Weakest leg of the three-legged stool (army, church & Falange) which supports General Franco in power is the Falange. Thirteen years of political stock-jobbery have riddled the Falange like a colander. Recently, seeking American aid, Franco has played down the role of the party that was once his pride & joy. But last week, his quest for money, military aid and international friendship beginning to seem fruitless, Franco decided to build up the Falange again.
The idea was first put forward by mustachioed Pascual Marin, fanatical young (35) Falange boss of Segovia: take the blue shirts out of mothballs and stage a rally of the old guard. Labor Minister Jose Antonio Giron, leader of the Falange extremists, was all for it, but there was opposition from 1) Falange moderates, happy in their cushy government jobs; 2) the monarchists, who fear that a reawakening of Falangist activity may mean the end of Pretender Don Juan’s chances of getting the throne; 3) the army, one of whose spokesmen said: “We prefer commemorating wars in which the beaten enemy was a foreign invader, not misled countrymen”; 4) the church, expressing itself through a Catholic Action leader: “Civil war is sometimes a necessity, but always hideous. The wound must be healed and forgotten, if we don’t wish to perpetuate the source of man’s evil: hatred.”
But Franco had the last word: “The existence of the Falange is a necessity for the very life of Spain,” he said. Echoed the official Falange daily, Arriba: “The Falange saved Spain from the sin of Liberalism. We have won a supreme right which cannot be canceled, no matter how strong the wind blows.”
At week’s end the Falangists gathered in the throne room of Segovia’s Alcazar: a mere 300 Blue Shirts, a few army officers—some wearing the German Iron Cross—and three former army chaplains. Presiding was General Moscardo, defender of Toledo’s Alcazar. At night the Falangists paraded Segovia’s floodlighted streets, singing songs and shouting Falange slogans.
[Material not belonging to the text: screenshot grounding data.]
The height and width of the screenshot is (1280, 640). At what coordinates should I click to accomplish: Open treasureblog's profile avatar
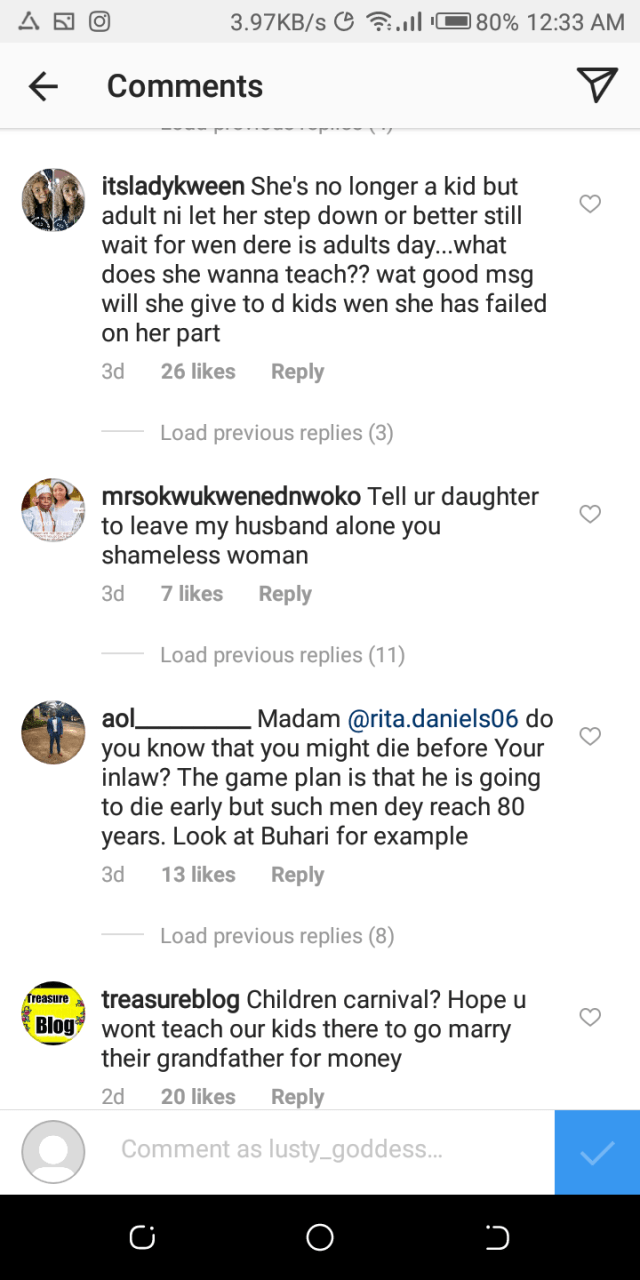(53, 1013)
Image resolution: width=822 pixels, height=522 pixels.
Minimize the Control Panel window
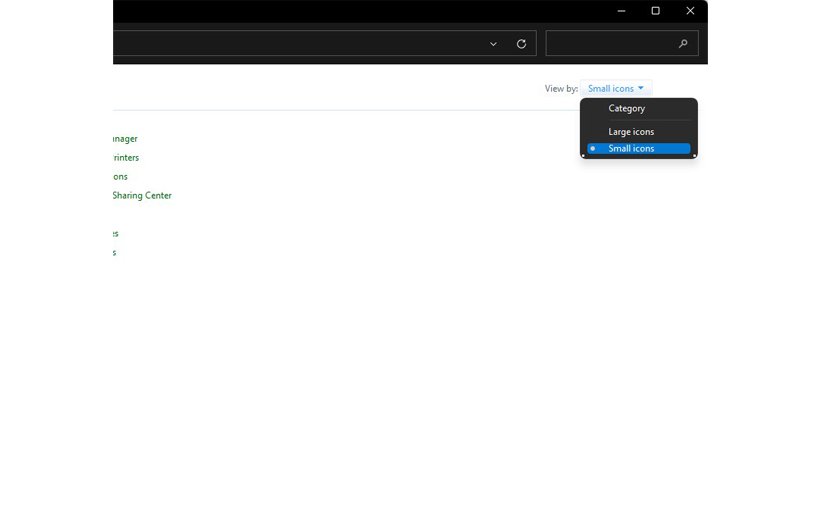click(621, 11)
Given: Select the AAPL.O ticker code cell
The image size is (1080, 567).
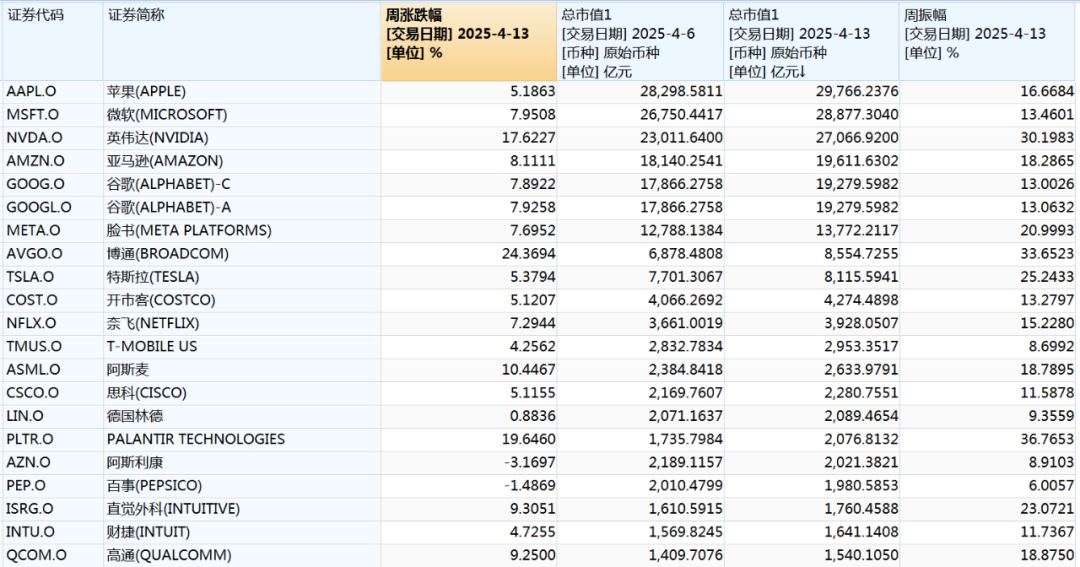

But the big show was on Sunday, when 30,000 Falangists from all over Spain converged at Lion’s Heights (35 miles northwest of Madrid), the Guadarrama pass dividing New and Old Castile. They cheered “Viva Giron!” when the swarthy Labor Minister cried: “For us, fighting is easy; we love war, we yearn for the feel of a gun in our hands!” The applause to his hour-long speech showed him as the only individual in Spain outside of Franco with personality and popularity of his own. As for Franco himself, his faint voice and prepared script were anticlimactic, as he declared: “If war comes, it will not resemble others. Communism cannot be fought by the inoperative liberal doctrines of the old nations. It is necessary to fight them with new ideologies.” A forest of arms stretching up in the old Fascist salute showed what ideology Franco was referring to.